Validation of anticancer drugs significantly altered for potency upon loss of DNAJA1

Many anticancer compounds have low potency, poor therapeutic index or suffer from the development of resistance . Monotherapy is rarely efficient and instead drug cocktails are widely used in the clinic16. Establishing these combinations can enhance the scope of preclinical studies and inform the design of future clinical trials. Although knockout of DNAJA1 substantially increased the potency of a number of anticancer molecules, it remained to be determined whether small-molecule inhibition of DNAJA1 could produce a similar result. Our previous bioinformatics analysis indicated that a large proportion of prostate cancer cells contain either amplification or mutation of DNAJA1 (approximately 18%, see Fig. 1). To validate the results of our initial screen, we analyzed the effect of treating prostate cancer cells (LNCaP) with a combination of 116-9e, a small molecule inhibitor of DNAJA118 and selected hits from our screen.

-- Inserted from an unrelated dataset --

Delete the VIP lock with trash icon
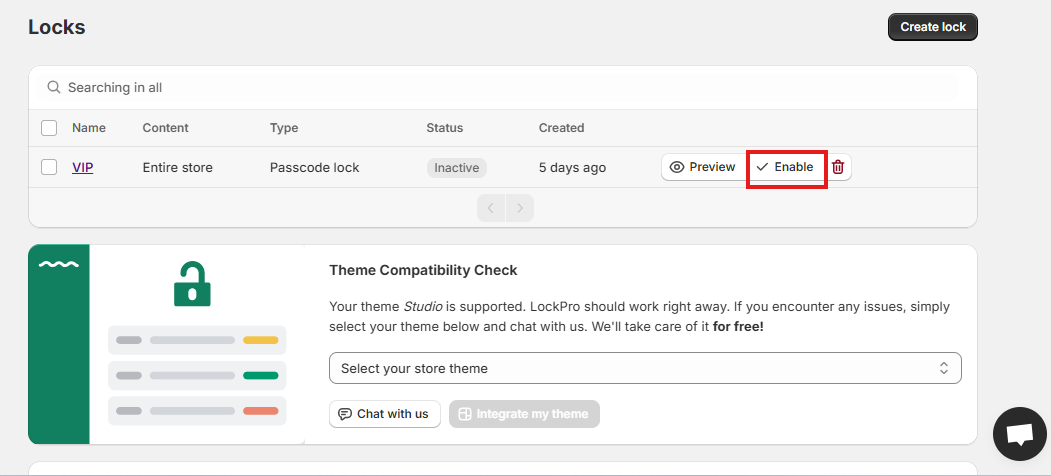 [838, 167]
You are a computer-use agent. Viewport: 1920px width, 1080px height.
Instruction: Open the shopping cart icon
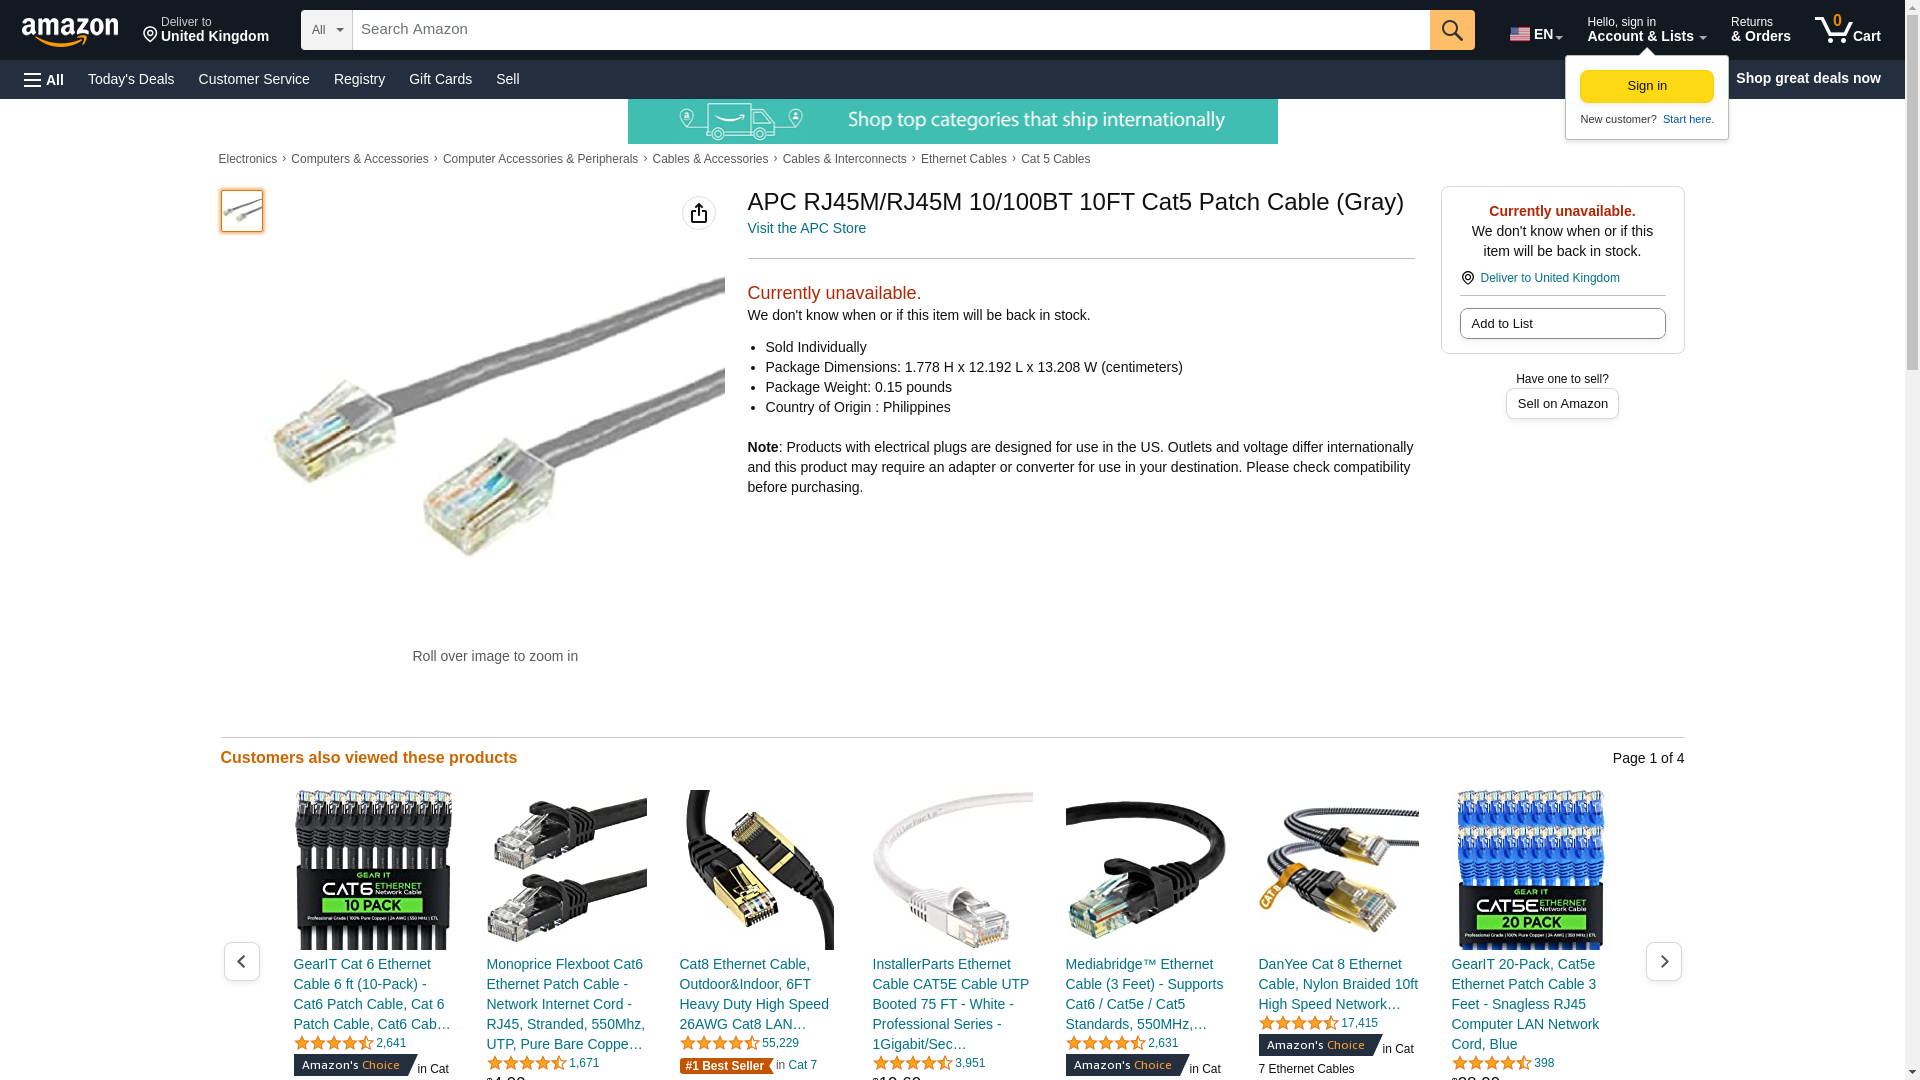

We decided to focus on three synergistic drugs discovered in the screen: cabozantinib (receptor tyrosine kinase inhibitor), clofarabine (an RNR inhibitor)19 and vinblastine (microtubule inhibitor/G2 arresting agent)20,21. We also validated three drugs that demonstrated a significant loss of potency in cells lacking DNAJA1: sorafenib (a VEGFR-2 inhibitor)22, omacetaxine mepesuccinate (more commonly known as homoharringtonine, a protein translation inhibitor)23 and idarubicin (topoisomerase II inhibitor)24. To determine synergy in a quantitative manner, we calculated drug synergy (Combination Index values, CI) between 116-9e and either synergistic or antagonistic drugs hits across a broad range of concentrations using the Chou-Talalay method25 (for effects of individual drugs, please see Fig. S2). For three hits identified in our screen (cabozantinib, clofarabine and vinblastine) we confirmed significant synergy (CI < 1) with 116-9e across a range of doses (Fig. 3A–C). In contrast, idarubicin, omacetaxine and sorafenib displayed a significantly antagonistic interaction (CI > 1) across a range of doses (Fig. 3D–F). These data suggest that while DNAJA1 inhibition is a promising strategy to sensitize cells to a number of currently used anticancer drugs, the loss of DNAJA1 can significantly decrease the potency of a small subset of inhibitors.

Figure 3
figure 3

Drug interaction between 116-9e (DNAJA1 inhibitor) and selected hits. LNCaP cells were treated with different concentrations of cabozantinib (A), clofarabine (B), vinblastine (C), idarubicin (D), omacetaxine (E) and sorafenib (F) with or without 116-9e for 72 h in RPMI-1640 medium containing 10% FBS. Each point is the mean ± SD for three independent experiments. Growth inhibition was determined using Cell Titer-Glo assay. Combination Index (CI, measure of drug synergy) was determined using Chou-Talalay method via Compusyn software. CI values are as follows: < 0.1 (very strongly synergistic), 0.1–0.3 (strongly synergistic), < 0.9 (synergistic), 0.9–1.1 (additive), 1.1–3.3 (antagonistic), 3.3–10 (strongly antagonistic), > 10 (very strongly antagonistic).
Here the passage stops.